[Data extracted from a collection]
+ + + +

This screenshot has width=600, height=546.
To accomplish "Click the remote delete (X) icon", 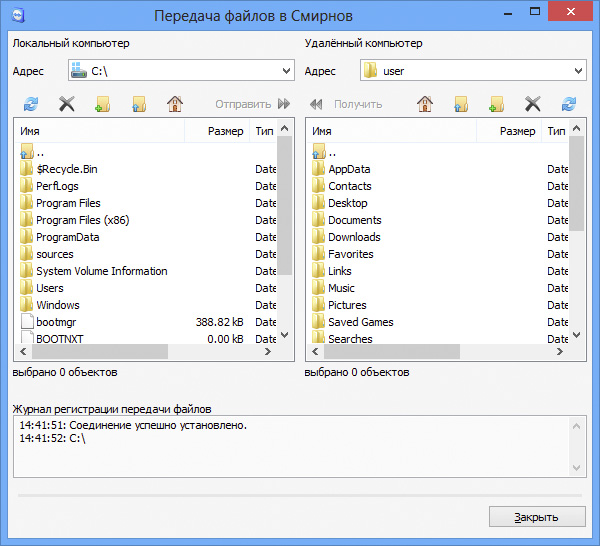I will 533,104.
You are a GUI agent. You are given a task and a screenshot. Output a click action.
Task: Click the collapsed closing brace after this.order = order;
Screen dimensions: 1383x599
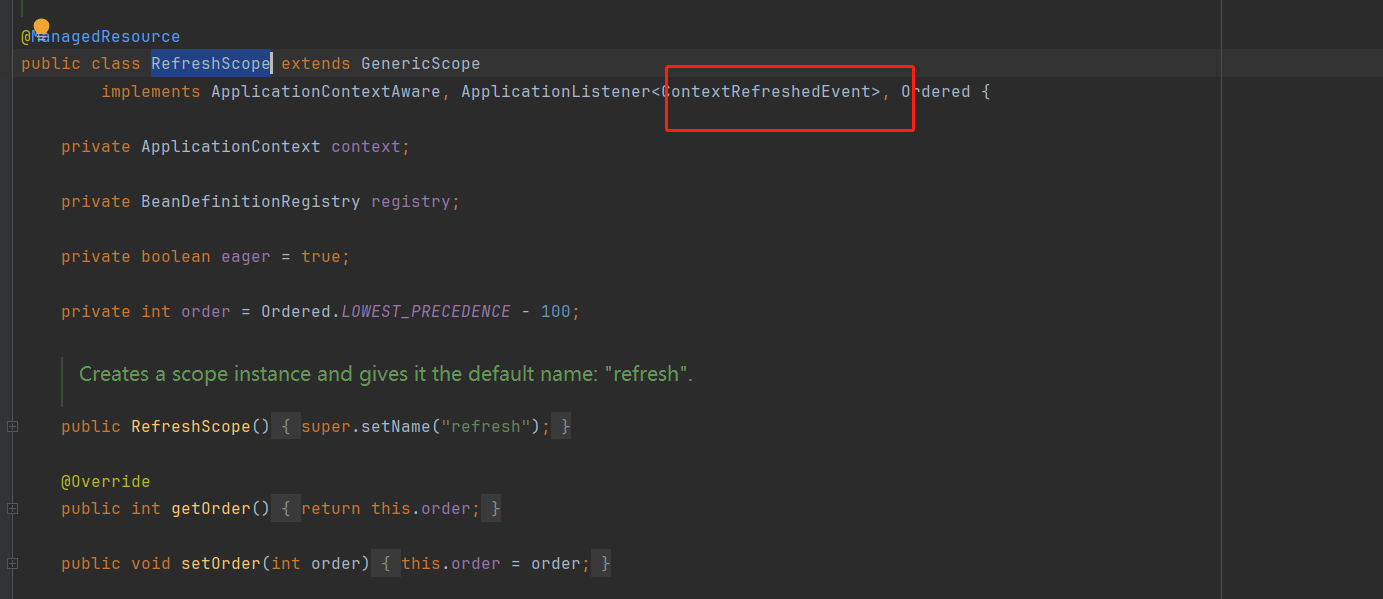[600, 564]
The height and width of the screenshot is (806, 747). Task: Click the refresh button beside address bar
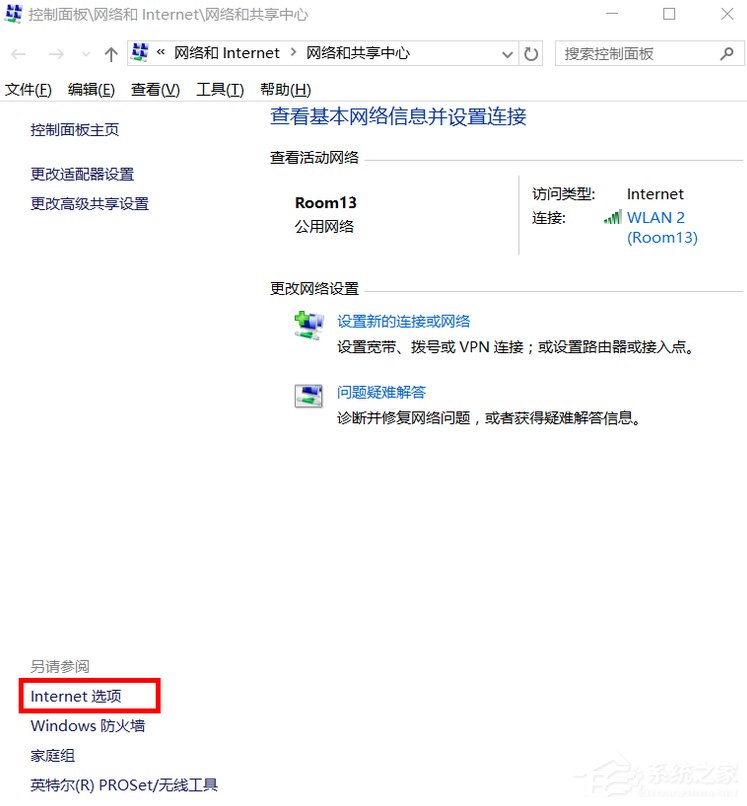tap(532, 54)
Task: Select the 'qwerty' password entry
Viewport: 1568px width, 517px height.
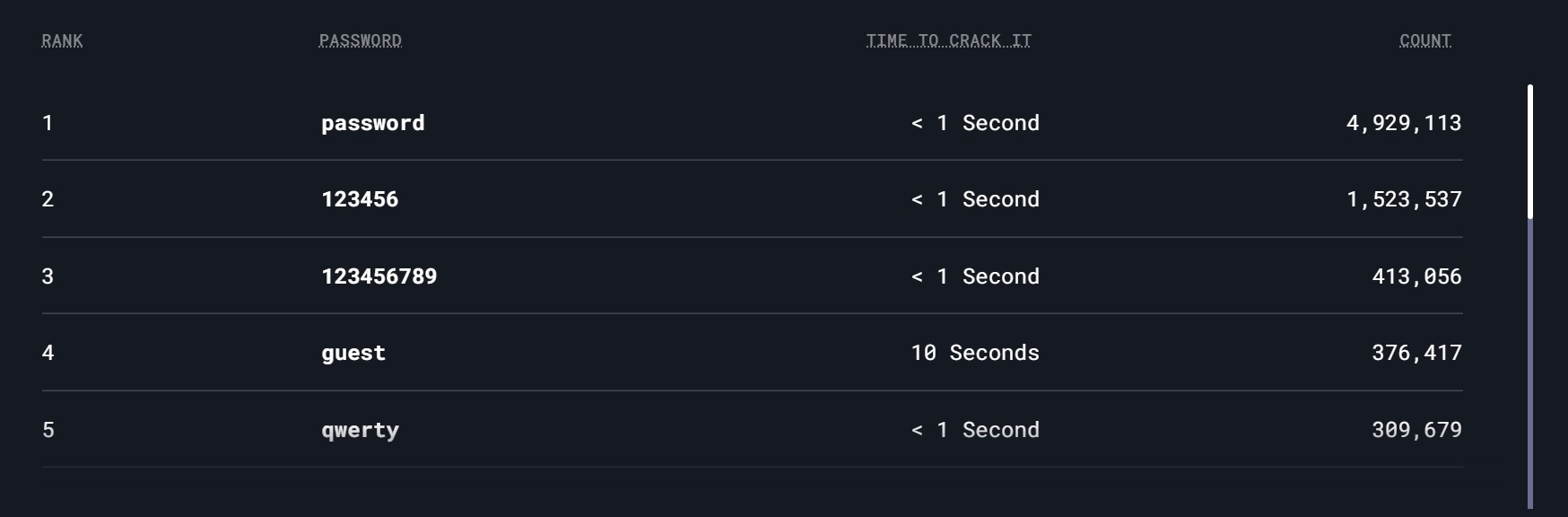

+ + + +

Transcribe the listing without changes, beginning at the line containing "You are a GUI" and continuing through the end of the listing. Omit the pictures from your answer.

You are a GUI agent. You are given a task and a screenshot. Output a click action.
Task: Click the collapsed closing brace after this.order = order;
Screen dimensions: 1383x599
[600, 564]
The height and width of the screenshot is (806, 747). Task: Click the refresh button beside address bar
tap(532, 54)
Task: Select the 'qwerty' password entry
Viewport: 1568px width, 517px height.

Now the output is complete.